The company’s bot management system uses a machine learning model to score bots for each request made while crawling Cloudflare’s network. Its customers rely on those bot scores to decide whether to allow or block specific bots from accessing their websites. One use of keeping a bot score is to be able to block bots of AI companies so that they cannot use the content of a website to train their LLMs. In July, Cloudflare launched an experiment called “pay per crawl”, which allows AI bots to crawl their pages while website owners get paid for access.
Prince said the model relies on a “feature” configuration file to predict whether a bot request was automated or not.

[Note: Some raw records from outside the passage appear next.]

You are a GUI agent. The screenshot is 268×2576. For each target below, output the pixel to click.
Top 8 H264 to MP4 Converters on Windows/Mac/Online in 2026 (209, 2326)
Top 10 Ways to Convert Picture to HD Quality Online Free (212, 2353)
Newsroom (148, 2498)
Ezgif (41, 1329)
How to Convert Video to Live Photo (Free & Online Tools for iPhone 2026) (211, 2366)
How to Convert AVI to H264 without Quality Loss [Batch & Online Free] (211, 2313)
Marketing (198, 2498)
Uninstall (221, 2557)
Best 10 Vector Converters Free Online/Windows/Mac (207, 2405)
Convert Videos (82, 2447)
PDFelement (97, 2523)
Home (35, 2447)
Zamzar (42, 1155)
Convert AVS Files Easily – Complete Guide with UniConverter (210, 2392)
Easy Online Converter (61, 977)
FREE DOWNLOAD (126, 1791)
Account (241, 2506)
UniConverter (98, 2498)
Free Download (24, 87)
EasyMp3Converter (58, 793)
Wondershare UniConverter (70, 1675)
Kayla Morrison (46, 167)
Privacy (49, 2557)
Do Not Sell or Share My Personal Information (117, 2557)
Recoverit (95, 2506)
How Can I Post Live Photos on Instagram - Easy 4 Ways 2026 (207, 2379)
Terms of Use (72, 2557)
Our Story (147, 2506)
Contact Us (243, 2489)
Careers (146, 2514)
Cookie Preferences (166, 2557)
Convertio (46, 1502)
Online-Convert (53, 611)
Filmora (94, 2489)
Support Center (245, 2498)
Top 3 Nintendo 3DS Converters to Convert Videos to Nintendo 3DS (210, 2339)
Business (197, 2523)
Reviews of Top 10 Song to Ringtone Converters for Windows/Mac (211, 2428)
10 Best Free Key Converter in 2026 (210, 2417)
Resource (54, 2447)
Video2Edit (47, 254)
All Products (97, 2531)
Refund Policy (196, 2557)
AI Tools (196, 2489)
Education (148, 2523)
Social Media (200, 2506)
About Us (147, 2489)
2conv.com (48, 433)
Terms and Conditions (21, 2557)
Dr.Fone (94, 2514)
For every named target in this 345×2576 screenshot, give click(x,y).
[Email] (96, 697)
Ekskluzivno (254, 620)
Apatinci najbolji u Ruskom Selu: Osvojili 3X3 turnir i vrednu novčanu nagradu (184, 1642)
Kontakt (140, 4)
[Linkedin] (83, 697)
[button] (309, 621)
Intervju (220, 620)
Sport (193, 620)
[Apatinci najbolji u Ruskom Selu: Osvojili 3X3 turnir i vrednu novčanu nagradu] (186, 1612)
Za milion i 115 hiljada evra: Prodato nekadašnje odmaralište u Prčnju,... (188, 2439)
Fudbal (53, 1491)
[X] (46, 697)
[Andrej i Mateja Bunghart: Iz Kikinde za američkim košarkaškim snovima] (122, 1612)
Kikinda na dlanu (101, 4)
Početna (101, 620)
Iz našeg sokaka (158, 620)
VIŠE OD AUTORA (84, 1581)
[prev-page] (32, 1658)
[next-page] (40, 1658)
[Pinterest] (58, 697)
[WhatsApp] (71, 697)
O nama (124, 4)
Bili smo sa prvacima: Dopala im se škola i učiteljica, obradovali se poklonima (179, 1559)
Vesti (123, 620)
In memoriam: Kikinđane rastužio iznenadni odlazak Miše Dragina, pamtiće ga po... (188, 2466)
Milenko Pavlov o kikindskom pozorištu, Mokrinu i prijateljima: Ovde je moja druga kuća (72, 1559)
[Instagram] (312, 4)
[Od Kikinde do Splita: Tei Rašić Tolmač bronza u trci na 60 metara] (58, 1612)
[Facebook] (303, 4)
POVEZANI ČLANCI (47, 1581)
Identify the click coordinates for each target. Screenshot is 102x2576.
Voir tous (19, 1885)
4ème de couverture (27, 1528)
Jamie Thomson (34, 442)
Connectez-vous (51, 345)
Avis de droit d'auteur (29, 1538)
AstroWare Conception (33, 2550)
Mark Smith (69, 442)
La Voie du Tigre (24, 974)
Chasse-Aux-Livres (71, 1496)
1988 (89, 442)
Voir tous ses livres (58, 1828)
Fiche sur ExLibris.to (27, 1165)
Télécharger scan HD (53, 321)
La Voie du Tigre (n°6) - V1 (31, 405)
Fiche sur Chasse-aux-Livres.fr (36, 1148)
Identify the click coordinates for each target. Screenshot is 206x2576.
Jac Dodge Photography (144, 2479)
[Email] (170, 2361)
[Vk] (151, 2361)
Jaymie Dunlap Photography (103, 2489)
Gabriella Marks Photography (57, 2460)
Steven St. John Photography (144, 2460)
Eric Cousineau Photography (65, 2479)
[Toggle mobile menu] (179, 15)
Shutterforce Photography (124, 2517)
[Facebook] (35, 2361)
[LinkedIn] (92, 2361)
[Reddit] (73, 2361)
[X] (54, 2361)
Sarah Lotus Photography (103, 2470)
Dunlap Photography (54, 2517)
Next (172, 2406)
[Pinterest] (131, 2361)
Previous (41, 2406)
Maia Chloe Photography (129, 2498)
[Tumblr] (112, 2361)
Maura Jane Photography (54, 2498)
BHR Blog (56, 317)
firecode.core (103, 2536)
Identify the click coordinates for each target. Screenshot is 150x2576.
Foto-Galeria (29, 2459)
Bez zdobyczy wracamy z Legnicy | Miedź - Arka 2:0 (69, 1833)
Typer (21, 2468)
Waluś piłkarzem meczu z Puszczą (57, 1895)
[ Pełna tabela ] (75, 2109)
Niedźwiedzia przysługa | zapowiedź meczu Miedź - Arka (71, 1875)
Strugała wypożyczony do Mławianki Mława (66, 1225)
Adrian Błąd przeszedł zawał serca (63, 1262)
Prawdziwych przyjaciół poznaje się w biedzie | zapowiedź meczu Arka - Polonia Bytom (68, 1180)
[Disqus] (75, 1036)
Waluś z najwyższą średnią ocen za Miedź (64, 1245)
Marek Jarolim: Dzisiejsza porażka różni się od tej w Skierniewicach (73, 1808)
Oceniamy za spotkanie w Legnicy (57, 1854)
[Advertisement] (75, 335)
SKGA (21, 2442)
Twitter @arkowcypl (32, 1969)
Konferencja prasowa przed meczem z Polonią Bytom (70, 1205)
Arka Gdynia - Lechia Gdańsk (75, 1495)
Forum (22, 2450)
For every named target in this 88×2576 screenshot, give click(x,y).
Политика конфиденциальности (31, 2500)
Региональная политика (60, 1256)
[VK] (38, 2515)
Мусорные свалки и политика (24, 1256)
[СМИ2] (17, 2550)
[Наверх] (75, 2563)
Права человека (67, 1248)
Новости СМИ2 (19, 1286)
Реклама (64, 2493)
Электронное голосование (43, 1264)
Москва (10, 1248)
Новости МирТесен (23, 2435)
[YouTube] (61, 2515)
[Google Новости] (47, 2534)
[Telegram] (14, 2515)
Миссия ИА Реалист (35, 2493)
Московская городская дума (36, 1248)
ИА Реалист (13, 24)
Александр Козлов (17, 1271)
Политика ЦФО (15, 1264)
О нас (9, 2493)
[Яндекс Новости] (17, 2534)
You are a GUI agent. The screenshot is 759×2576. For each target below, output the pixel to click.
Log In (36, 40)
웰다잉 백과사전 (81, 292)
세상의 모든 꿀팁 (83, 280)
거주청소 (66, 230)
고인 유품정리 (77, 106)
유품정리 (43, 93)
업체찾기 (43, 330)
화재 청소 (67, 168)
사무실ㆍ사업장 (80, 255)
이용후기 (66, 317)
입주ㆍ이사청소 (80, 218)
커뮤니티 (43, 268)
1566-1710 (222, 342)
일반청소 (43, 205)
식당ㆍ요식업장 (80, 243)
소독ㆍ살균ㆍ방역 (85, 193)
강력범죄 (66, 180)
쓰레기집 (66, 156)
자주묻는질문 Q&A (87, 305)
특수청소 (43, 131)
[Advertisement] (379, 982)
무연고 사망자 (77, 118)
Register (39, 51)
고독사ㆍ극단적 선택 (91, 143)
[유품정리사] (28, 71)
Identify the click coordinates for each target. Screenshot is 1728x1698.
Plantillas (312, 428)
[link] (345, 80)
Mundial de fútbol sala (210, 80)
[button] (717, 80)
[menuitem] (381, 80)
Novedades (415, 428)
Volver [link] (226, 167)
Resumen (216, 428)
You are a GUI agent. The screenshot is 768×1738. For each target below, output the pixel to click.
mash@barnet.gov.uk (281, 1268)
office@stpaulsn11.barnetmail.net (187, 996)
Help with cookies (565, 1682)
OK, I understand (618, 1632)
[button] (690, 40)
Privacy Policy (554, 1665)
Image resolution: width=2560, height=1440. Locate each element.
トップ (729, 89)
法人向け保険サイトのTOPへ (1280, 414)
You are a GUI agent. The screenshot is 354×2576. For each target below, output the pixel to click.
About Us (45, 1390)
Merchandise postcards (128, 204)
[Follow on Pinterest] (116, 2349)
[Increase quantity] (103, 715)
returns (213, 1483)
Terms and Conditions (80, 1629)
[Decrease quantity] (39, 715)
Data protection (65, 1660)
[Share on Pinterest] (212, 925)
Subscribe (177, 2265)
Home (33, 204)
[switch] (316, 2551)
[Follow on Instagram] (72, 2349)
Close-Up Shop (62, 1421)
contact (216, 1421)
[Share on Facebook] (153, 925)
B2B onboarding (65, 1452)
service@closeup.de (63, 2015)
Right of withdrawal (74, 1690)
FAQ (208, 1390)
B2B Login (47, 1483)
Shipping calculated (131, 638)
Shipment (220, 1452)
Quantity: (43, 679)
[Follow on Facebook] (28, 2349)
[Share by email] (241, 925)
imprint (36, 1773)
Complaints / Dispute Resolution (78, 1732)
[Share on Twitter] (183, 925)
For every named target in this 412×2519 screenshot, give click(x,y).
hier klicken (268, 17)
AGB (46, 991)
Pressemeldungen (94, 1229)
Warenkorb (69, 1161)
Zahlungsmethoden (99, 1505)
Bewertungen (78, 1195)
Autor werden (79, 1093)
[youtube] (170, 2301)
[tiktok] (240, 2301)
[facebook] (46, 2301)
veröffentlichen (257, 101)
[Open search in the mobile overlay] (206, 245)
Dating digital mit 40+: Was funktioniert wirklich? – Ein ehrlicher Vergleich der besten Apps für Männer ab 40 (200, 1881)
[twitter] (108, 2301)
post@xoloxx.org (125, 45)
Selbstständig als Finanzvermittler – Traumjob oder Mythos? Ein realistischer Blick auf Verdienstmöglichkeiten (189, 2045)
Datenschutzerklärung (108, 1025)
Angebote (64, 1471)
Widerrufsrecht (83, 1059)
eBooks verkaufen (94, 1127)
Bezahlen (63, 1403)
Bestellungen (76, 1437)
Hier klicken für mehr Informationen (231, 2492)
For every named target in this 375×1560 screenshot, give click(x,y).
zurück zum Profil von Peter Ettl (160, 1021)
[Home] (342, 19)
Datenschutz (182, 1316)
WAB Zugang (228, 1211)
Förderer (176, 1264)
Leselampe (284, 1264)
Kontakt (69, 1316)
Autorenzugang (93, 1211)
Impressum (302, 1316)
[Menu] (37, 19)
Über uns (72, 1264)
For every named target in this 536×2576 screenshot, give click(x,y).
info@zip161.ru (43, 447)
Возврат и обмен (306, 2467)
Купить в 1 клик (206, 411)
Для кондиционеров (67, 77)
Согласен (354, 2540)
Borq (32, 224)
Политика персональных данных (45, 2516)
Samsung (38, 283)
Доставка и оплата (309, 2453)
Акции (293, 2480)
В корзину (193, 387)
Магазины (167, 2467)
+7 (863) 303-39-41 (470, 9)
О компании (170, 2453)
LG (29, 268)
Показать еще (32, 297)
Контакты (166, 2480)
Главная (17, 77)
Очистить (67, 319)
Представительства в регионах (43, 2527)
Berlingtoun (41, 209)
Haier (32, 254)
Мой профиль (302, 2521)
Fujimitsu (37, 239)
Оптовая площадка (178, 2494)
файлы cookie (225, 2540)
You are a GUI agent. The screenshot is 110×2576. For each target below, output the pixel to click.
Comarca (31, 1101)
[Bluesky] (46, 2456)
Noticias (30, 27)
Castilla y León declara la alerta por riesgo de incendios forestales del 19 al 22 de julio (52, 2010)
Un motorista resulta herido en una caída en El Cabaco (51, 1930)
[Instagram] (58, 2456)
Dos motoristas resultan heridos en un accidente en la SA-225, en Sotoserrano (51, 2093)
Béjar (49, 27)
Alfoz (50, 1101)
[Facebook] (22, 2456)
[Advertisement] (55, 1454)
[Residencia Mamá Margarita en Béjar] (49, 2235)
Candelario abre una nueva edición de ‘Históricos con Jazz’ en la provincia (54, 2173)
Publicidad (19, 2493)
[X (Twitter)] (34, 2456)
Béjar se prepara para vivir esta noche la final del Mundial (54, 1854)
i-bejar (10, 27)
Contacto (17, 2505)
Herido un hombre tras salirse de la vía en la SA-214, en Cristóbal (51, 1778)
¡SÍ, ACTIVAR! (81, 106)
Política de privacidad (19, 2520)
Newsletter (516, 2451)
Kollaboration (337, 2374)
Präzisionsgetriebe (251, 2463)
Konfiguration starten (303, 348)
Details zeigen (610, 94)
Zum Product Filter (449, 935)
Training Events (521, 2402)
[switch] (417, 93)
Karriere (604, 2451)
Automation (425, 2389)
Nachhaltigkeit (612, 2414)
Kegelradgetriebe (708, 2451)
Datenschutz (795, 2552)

The feature file is refreshed every few minutes, and a change in the underlying mechanism that generates that file caused a change in its size that caused the error. “As a result, HTTP 5xx error codes were returned by the core proxy system that handles traffic processing for any traffic that relies on the bot module for our customers,” Prince wrote.
This recent incident has been Cloudflare’s worst failure in years. The company said there were no outages causing “most major traffic flow.” [its] Network” from 2019. Prince apologized for the issue on behalf of his team.